Design details have been worked out for individual vessels of as much as 1000 tons per day, as well as gravity pressure vessels as large as one meter in diameter. Given the commercial considerations in the central states of the USA, the minimum size commercial facility should have a capacity of not less than 400 tons per day (ignoring the weight of water in the raw material). In the event ethanol as the primary base load product does not enjoy legislative use requirement which impacts the sale value, a privately funded viable commercial facility marketing ethanol at commercial gasoline wholesale prices would have to be between 800 and 1200 tons organic raw materials per day. Commercial facilities would involve at least two gravity pressure vessels or more depending on the client needs and the annual peak average twenty four hour -- two day loading. The depth of the gravity pressure vessel is determined by a minimum pressure requirement and a minimum heat transfer area between the downdraft and the updraft.

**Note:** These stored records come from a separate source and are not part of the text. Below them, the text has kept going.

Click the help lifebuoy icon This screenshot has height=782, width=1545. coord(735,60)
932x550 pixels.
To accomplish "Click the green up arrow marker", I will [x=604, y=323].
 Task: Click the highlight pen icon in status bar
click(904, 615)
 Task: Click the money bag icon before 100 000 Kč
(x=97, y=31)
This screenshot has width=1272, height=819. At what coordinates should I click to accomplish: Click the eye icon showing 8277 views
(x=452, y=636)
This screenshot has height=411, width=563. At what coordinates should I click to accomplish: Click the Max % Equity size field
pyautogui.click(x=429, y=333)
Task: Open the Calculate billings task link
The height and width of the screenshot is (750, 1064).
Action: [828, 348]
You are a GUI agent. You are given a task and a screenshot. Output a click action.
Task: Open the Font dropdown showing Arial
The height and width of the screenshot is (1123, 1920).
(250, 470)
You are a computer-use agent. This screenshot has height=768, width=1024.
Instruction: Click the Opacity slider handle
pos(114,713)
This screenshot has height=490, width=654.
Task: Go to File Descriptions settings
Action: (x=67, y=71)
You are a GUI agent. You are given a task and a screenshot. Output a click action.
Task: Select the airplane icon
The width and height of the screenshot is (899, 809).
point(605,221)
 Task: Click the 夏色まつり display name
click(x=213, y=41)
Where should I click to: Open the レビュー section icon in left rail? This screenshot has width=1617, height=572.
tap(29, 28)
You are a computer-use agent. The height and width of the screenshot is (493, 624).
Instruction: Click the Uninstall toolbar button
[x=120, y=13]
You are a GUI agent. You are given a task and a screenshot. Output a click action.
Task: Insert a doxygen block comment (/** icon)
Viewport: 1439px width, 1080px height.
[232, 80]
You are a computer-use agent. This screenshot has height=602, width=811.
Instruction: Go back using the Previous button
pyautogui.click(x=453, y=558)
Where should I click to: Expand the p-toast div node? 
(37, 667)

POST TREATMENT After the gravity pressure vessel fluids pass through a clarifier sized to settle out oxidized metals (2 to 20 microns), dust particles and calcium salts. If the raw material feed has significant hemi-cellulosic materials, furfural may be stripped from the solution. The cleaned saccharides solution then advances to temperature controls and fermentation. Considerable interest of late has focused on the technique of "cascade fermentation" to take maximum advantage of the anticipated mix of saccharides produced from broad spectrum raw materials. Refractory cellulosic fibers may be recycled through the gravity pressure vessel, or separated for enzyme treatment.

Multiple byproducts are anticipated for cost effective removal including yeasts, urea, acetic acid xylose, glycol, and others to be removed from the pre-distillation stream and from plant water directed to wastewater treatment and/or plant recycle. Any materials that can be extracted will reduce the cost and degree of difficulty of wastewater treatment, even if the value of the extracted material in unit value and amount, is not fully self supported.

The entire process (including wastewater treatment) is closed without intentional loss of water or product vapors.